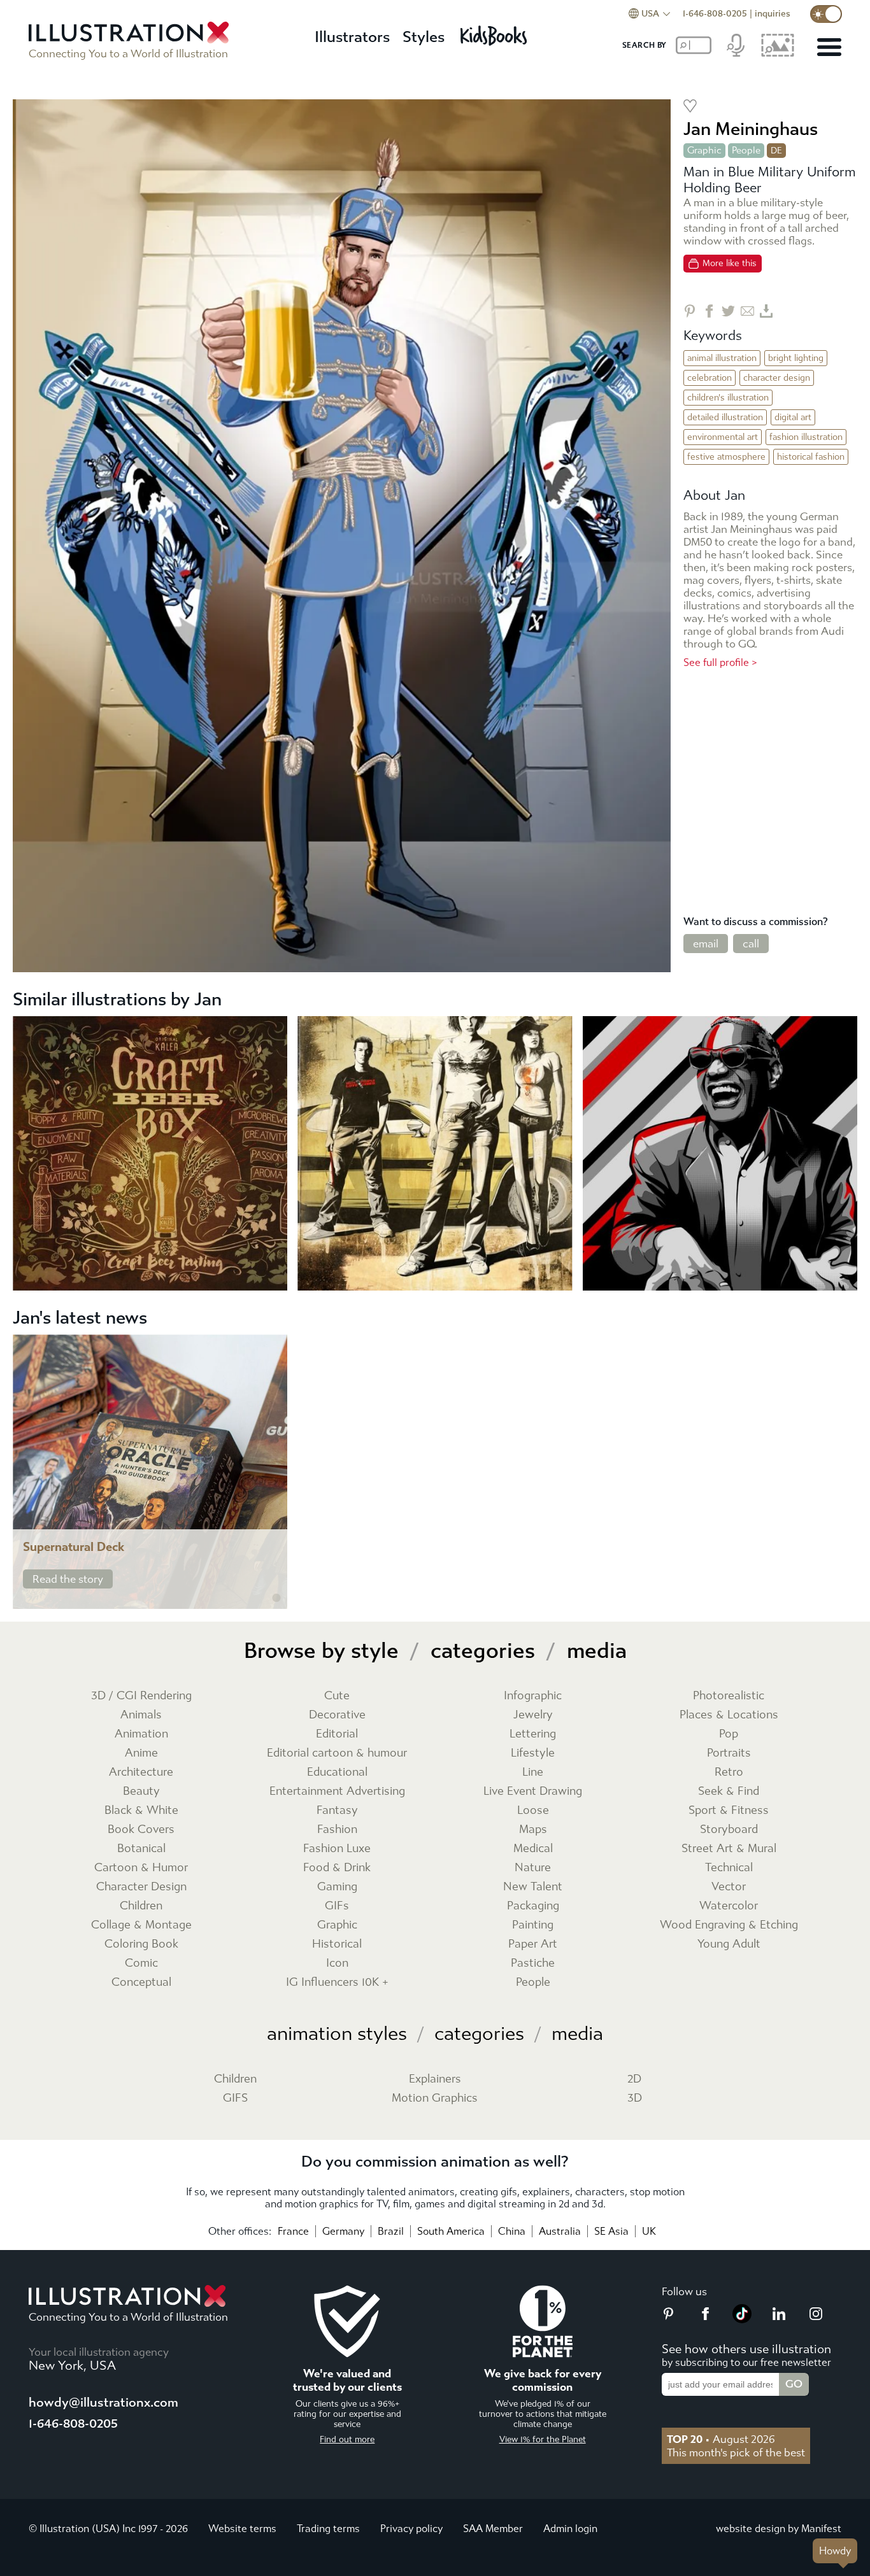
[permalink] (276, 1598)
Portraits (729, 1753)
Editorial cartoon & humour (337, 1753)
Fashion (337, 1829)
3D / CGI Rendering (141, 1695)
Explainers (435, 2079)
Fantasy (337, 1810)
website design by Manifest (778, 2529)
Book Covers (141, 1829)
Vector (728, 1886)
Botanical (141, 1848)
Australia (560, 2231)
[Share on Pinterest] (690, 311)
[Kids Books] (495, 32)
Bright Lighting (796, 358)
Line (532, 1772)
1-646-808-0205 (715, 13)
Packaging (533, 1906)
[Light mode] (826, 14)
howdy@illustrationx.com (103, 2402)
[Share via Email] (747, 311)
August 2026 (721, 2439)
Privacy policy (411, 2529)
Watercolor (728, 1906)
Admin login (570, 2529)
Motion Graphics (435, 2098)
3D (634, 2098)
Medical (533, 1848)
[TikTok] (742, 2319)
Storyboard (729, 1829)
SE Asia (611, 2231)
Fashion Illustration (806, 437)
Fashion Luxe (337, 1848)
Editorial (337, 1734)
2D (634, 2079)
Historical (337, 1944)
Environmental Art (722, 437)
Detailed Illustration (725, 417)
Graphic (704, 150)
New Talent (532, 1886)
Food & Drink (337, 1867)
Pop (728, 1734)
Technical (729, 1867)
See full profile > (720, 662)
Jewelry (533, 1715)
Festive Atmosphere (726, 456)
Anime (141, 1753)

____

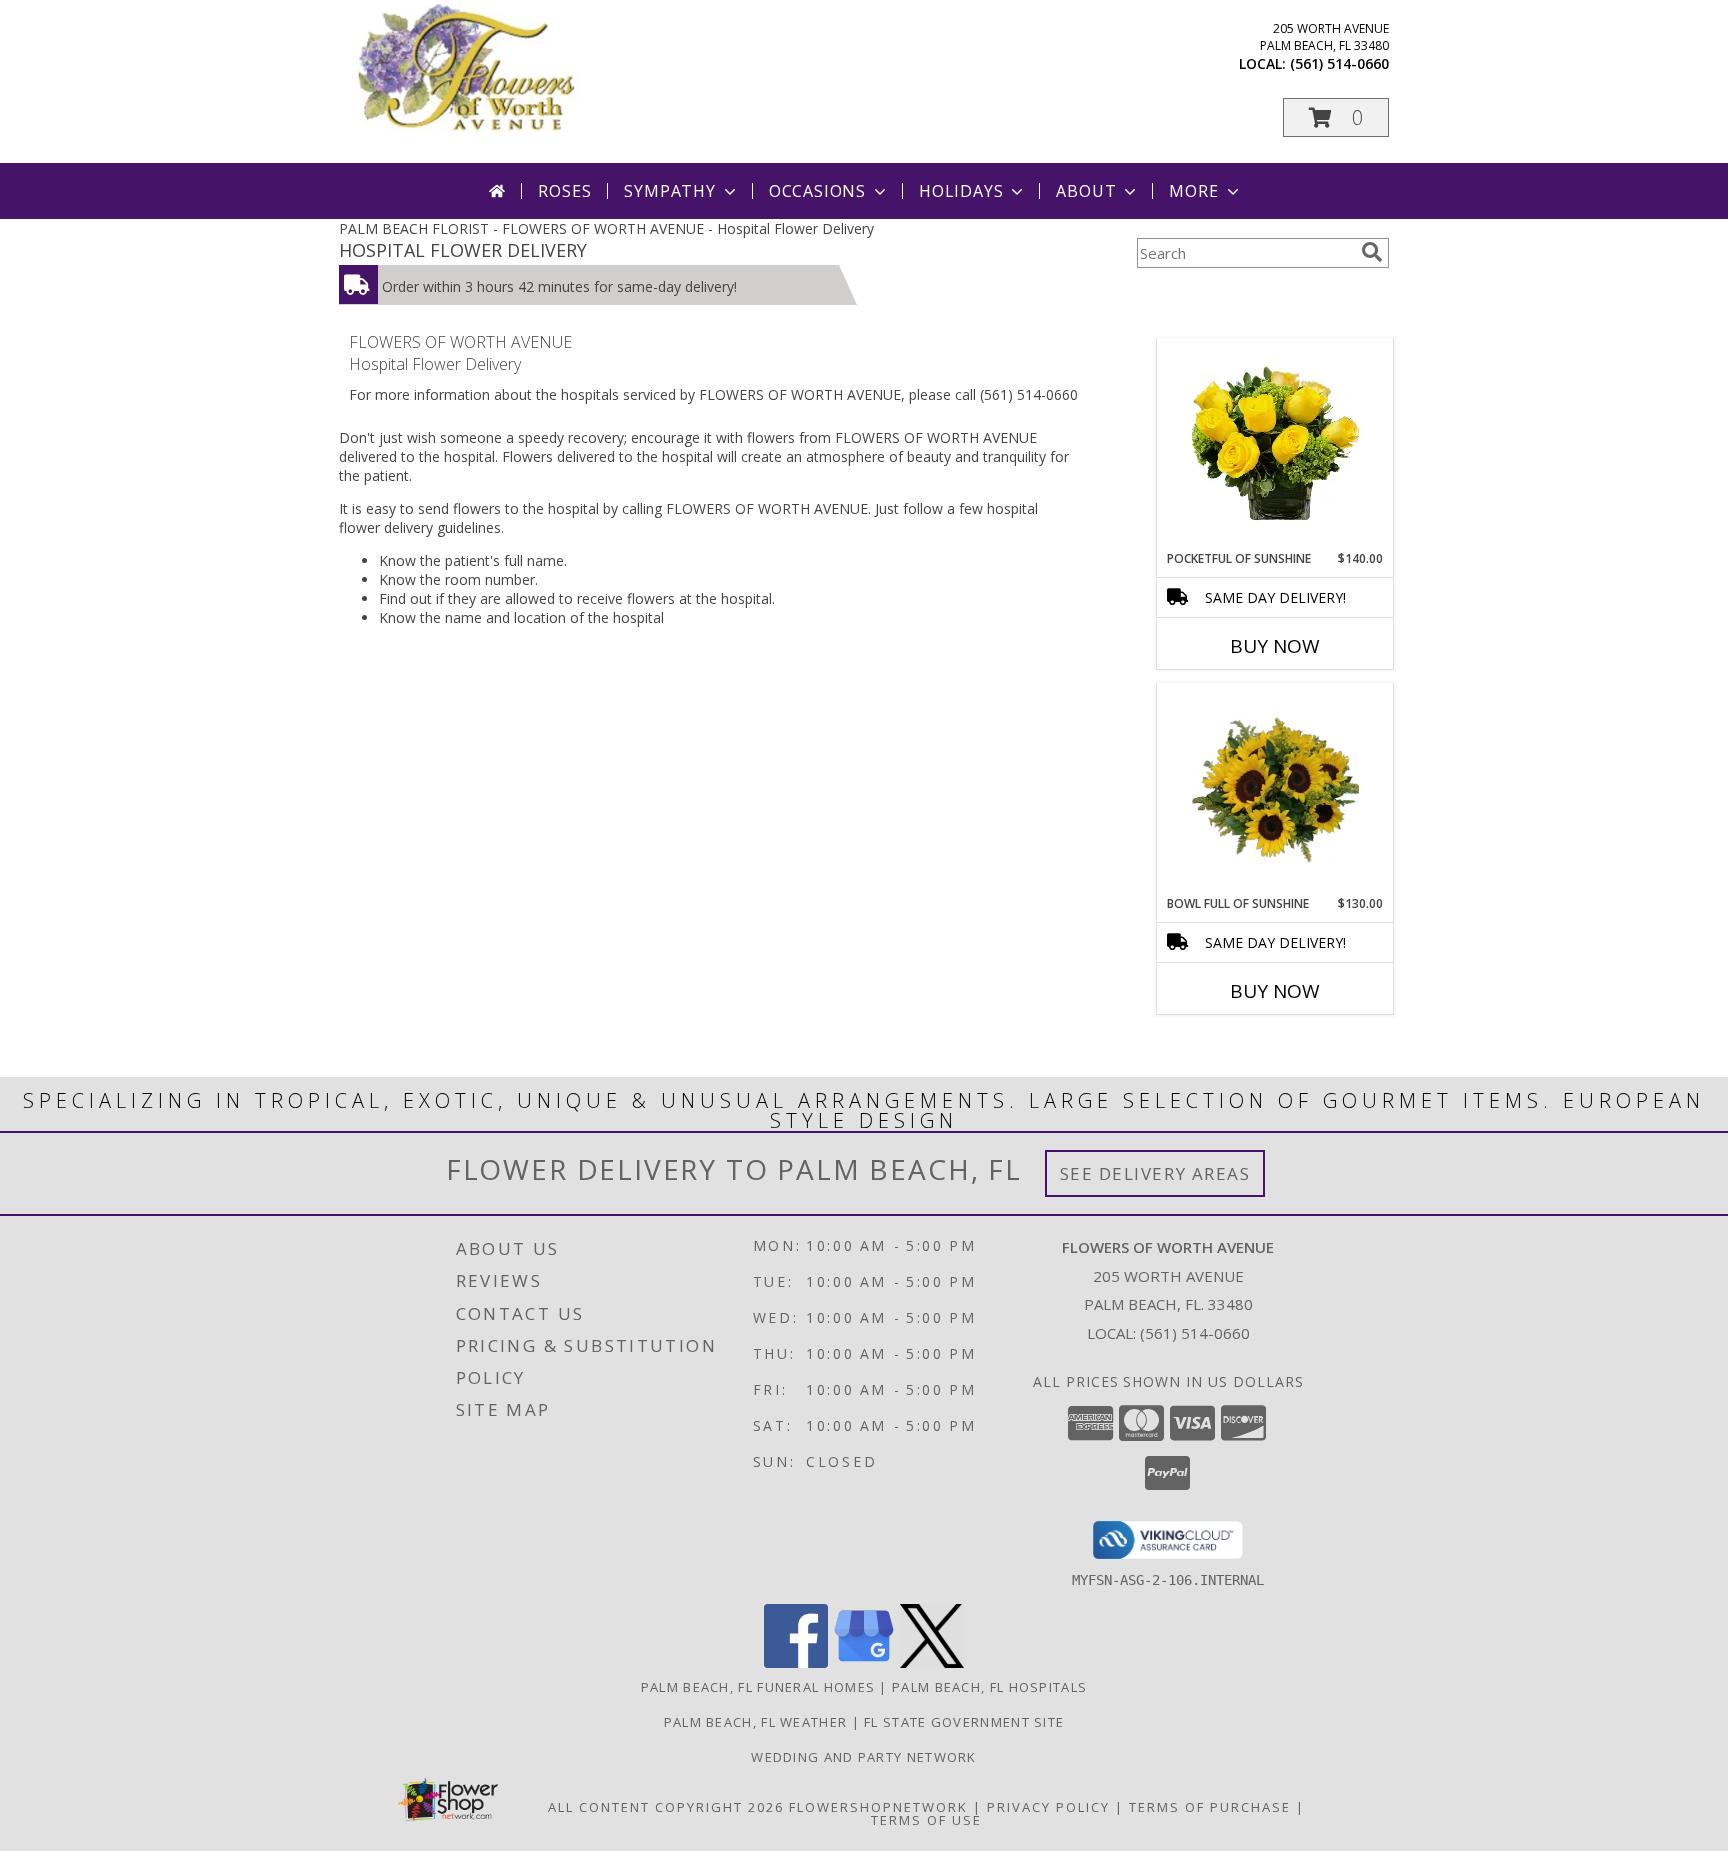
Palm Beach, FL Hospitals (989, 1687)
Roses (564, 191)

____

*WORK ITEM*: Among the lines above, repeat exactly those from the line with "howdy@illustrationx.com (103, 2402)" to the line with "Anime (141, 1753)", counting both ends.

*OUTPUT OF THE TASK*:
howdy@illustrationx.com (103, 2402)
[Share via Email] (747, 311)
August 2026 (721, 2439)
Privacy policy (411, 2529)
Watercolor (728, 1906)
Admin login (570, 2529)
Motion Graphics (435, 2098)
3D (634, 2098)
Medical (533, 1848)
[TikTok] (742, 2319)
Storyboard (729, 1829)
SE Asia (611, 2231)
Fashion Illustration (806, 437)
Fashion Luxe (337, 1848)
Editorial (337, 1734)
2D (634, 2079)
Historical (337, 1944)
Environmental Art (722, 437)
Detailed Illustration (725, 417)
Graphic (704, 150)
New Talent (532, 1886)
Food & Drink (337, 1867)
Pop (728, 1734)
Technical (729, 1867)
See full profile > (720, 662)
Jewelry (533, 1715)
Festive Atmosphere (726, 456)
Anime (141, 1753)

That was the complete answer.